Changed ec2 instance

My domain is:

I ran this command: sudo certbot

It produced this output:
The following errors were reported by the server
type dns
detail Dns problem: NXDOMAIN looking up A for
- check that a DNS record exists for this domain

My web server is (include version): nginx 1.20.0

The operating system my web server runs on is (include version): Amazon linux 2 (4.14.241

My hosting provider, if applicable, is: Amazon Web Services

I can login to a root shell on my machine (yes or no, or I don't know): yes

I'm using a control panel to manage my site (no, or provide the name and version of the control panel): No

The version of my client is (e.g. output of certbot --version or certbot-auto --version if you're using Certbot): 1.11.0

This problem occurred after I switched from a ubuntu based Linux system to the amazon one.
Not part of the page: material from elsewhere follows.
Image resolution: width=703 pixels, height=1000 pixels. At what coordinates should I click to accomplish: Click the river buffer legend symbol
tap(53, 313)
I revoked the certificate on the ubuntu system and tried to acquire a new one for my original domain on the Amazon one.

Im quite new to SSL certificates so any help would be appreciated.

Jasper De Smet

Hi @DankyeKang, and welcome to the LE community forum :slight_smile:

Welcome aboard!

This is not an SSL/TLS problem (it's a DNS problem):

and it will prevent the process from continuing.
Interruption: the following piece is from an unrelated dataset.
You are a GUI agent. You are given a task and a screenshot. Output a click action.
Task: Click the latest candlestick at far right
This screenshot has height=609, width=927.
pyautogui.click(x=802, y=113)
I see that an IP is now resolving for it (maybe that was a temporary DNS synchronization issue).


Please retry the certbot command in test mode (with --dry-run).

Hi @rg305

Thanks for the quick reply,

I tried the command sudo certbot --dry-run
I get the error message that dry-run currently only works with the certonly or renew subcommand
I tried them both. Both stated that the dry-run was successful.
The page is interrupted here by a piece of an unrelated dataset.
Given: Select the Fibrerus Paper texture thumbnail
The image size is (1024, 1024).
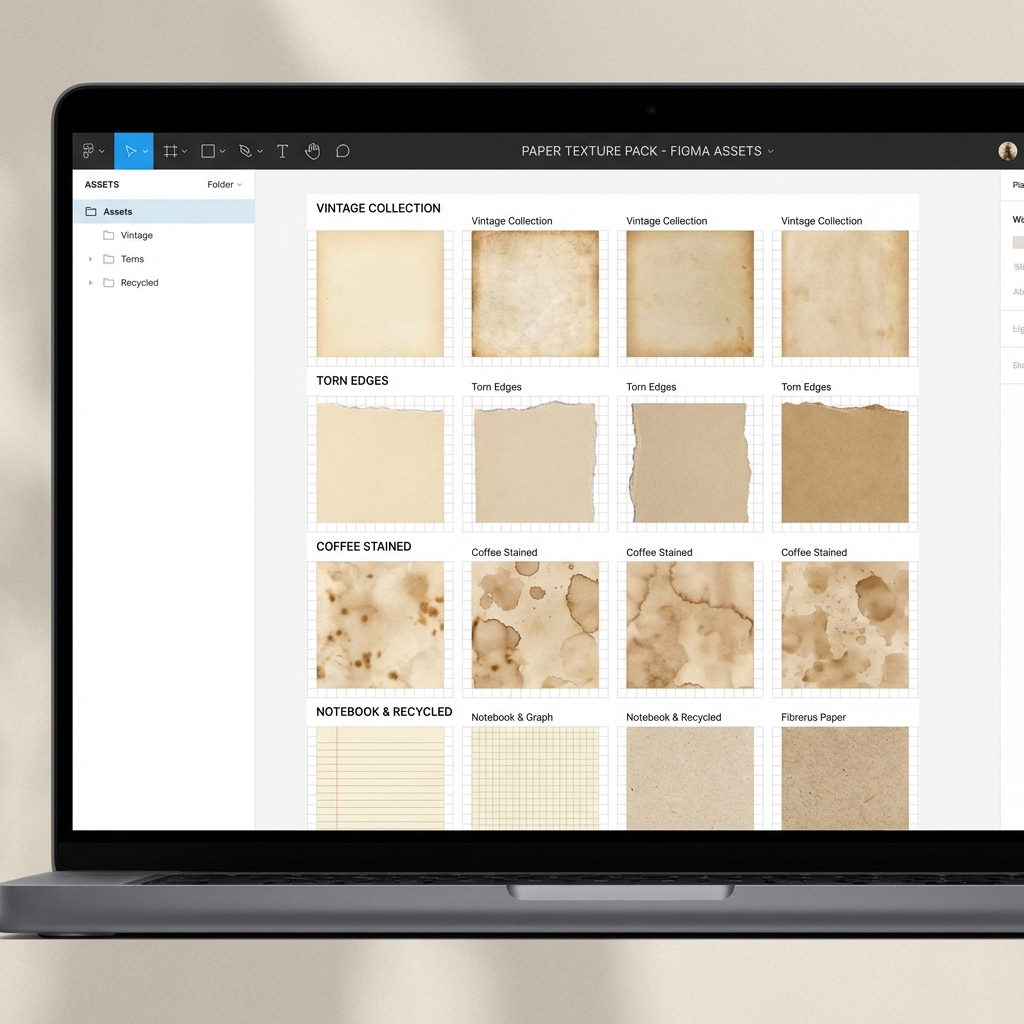Looking at the screenshot, I should coord(845,778).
When i try the sudo certbot command without the --dryrun option
i still get the same error message

Unfortunately, I'm still not quite sure where to go from here.
It seems I have the certificate and it's stored in /etc/letsencrypt/live/
But I wouldn't know how to actually use it since on my previous ubuntu instance everything just kind of worked after I executed the sudo certbot command

for some more context:
I followed the steps described in Tutorial: Configure SSL/TLS on Amazon Linux 2 - Amazon Elastic Compute Cloud in the Certificate automation: Let's Encrypt with Certbot on Amazon Linux 2 section and since I use Nginx instead of Apache i changed the package downloaded.

That's good.
You can verify the status of all your certbot managed certs with:
certbot certificates

Configuring ngingx to use a cert can be automated by using the nginx installer OR you can manually create a vhost config that will server the name on the cert securely using the new cert.

This topic was automatically closed 30 days after the last reply. New replies are no longer allowed.